Closed michaelkarlcoleman closed 5 years ago
ericfranz
commented
5 years ago How about this for the logout page:
You are not yet logged out
This site is protected using Basic Auth. As a result, you must completely quit your browser in order for "logout" to occur. If after reopening your browser you are still logged in, please clear your cookies.
ericfranz
commented
5 years ago Actually I might remove "This site is protected using Basic Auth" as this is actually the default logout page regardless of your chosen authentication mechanism. Unless the logout url is actually changed.
ericfranz
commented
5 years ago That page has some interesting ideas.
I would prefer to have a better default authentication mechanism than Basic Auth, as people should be dissuaded from using it. Though I don't know of one that works well with Apache and that is not complex to install like Keycloak.
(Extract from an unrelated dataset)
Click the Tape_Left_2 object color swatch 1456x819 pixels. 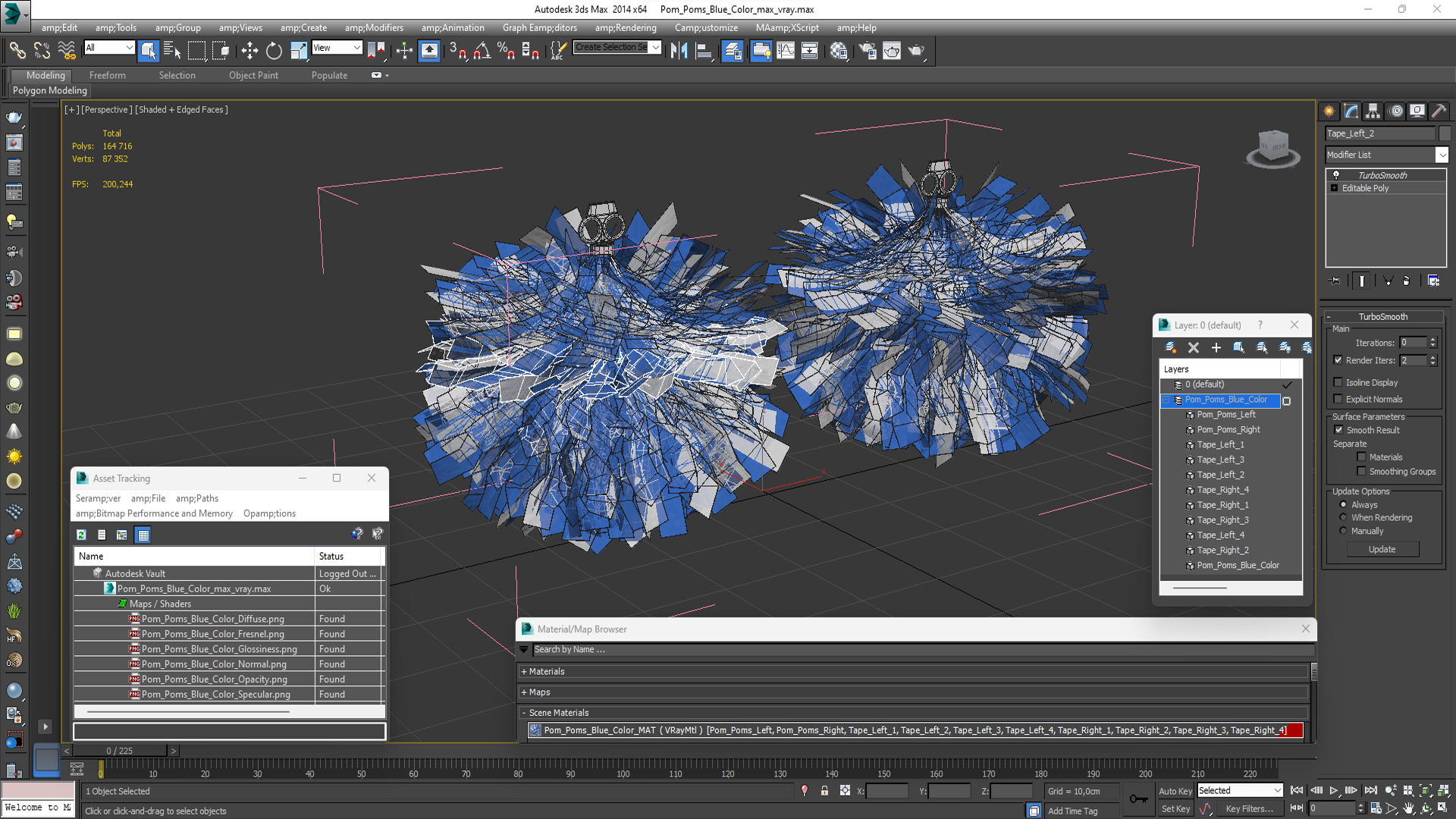point(1445,133)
One consideration in the future is we could stick another server in between Apache and NGINX, one that does implement a default authentication that is more robust. Maybe this would also handle the complex routing rules and starting the PUNs, instead of relying on lua modules and an Apache config that is generated from a config file, which model I think makes it a little difficult to work with, especially for admins who are used to modifying Apache configs directly or use Puppet to manage those.
michaelkarlcoleman
commented
5 years ago Yes, that change in wording is a good improvement, in my mind. Part of this was more confusion on my part, but I think it's worth making it clear that "you're not logged out yet!".
I agree that Basic Auth leaves a lot to be desired. Unfortunately, our auth situation is a bit complex, and this option (using mod_authnz_external and pwauth) was the fastest way forward. We'll probably circle back later to do something better.
Regarding the generated Apache config file, it's not that obvious that this is a big win over just providing an example Apache config file, with comments pointing out that some lines (like auth) will need to be duplicated in multiple sections. I've had to figure out how to hammer things through the ssl: key anyway, which might be as much work.
michaelkarlcoleman
commented
5 years ago One refinement: Now or soon some users will be coming from Chromebooks (or Chromeboxes). The wording also might mention that such devices need to be rebooted in order to "quit" and log out.
michaelkarlcoleman
commented
5 years ago One other thing that might be worth mentioning somewhere is that using a "private" window is a great way to make logging out easy, in the Basic Auth scenario. Close that window and you're definitely out.
ericfranz
commented
5 years ago @michaelkarlcoleman FYI https://github.com/OSC/ood-dashboard/pull/425
The default logout page (at least in a Basic Auth scenario) should more emphatically state that until the browser is closed, the user is still logged in (even though they've hit the logout button).
Also, I wonder if one of the techniques on this page couldn't be utilized here to log the user out without closing the browser. In particular, the javascript bookmarklet seems to work for current Chrome and Firefox, at least. Not exactly sure how to add that myself, though.